Sunday, January 15, 2017

"Hidden Figures" and the Aspects of Religion

Yesterday we went to see Hidden Figures--what a great movie!

I know that some people might see this kind of movie as homework--but it's not, despite its rootedness in history, in recovering a history that's been lost.  I've heard it referred to as a movie made the way that movies used to be made, and that's a compliment:  there are fully formed characters (more than one!), attention to detail, a narrative arc, and oddly, a lot of suspense, even though I knew how it all turned out.

For a traditional movie review, see this blog post on my creativity blog.  Here I want to think about the religious aspects of the movie.  Let me specify that the religious aspects are quiet--but they're there.

Early in the movie, we see a scene set in church.  A different viewer might see this scene as one that explains a romance that we see played out in the movie.  How many viewers have lost or never knew the idea that religious practices were a major part of people's lives not too long ago?
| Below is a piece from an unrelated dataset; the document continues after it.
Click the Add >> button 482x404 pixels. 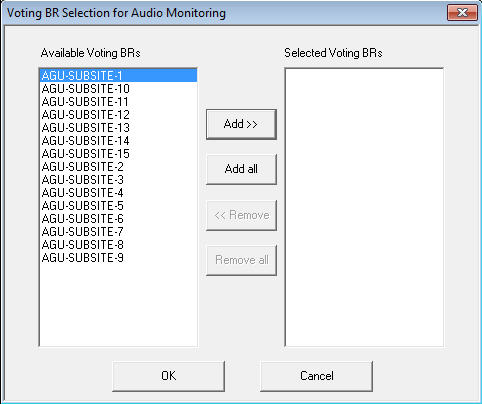(241, 124)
Because the characters are religious, we don't see them wrestle with sexual issues--or maybe it's because it's the early 60's.  Or maybe because there are children.  I found it refreshing.  There's an idea that the kisses that come early in a relationship are a big deal--not something done on the first date.

We see characters say grace--I found this as refreshing a change as seeing women do math and make the computers work.
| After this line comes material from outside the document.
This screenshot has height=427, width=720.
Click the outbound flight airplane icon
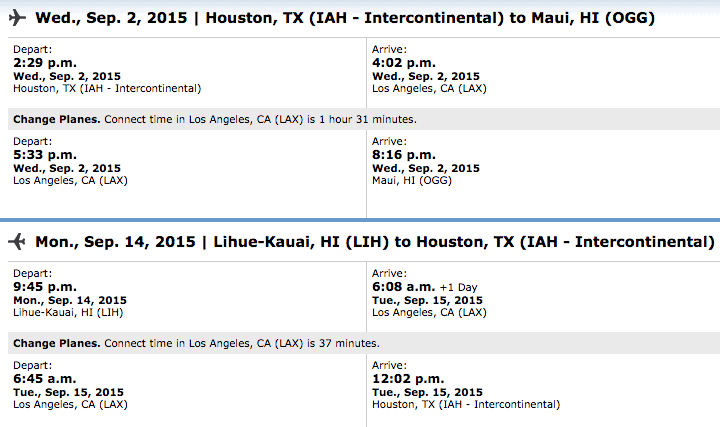(17, 18)
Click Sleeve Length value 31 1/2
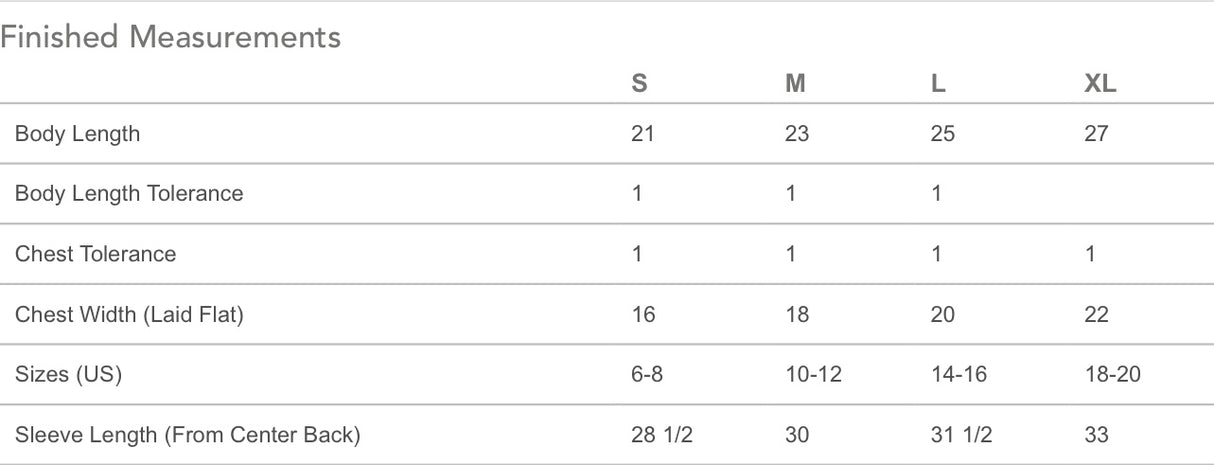Image resolution: width=1214 pixels, height=465 pixels. click(959, 435)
Like I said, it's a quiet aspect of the movie--not quite hidden, but quiet.  But it's there, and if I had more time, I might explore how the religious aspects help keep the characters rooted--and civilized--and ready to stand up for themselves--if, indeed, we can give religion the credit.  Maybe it's the friendship of the women.  It's not an aspect we see in the movie, that idea that religion keeps us ready for fights for social justice, or at least it's not there openly, the way it is in Selma, for example.

Perhaps the quiet aspect is more realistic, in the way that so much of the movie is realistic--and refreshing.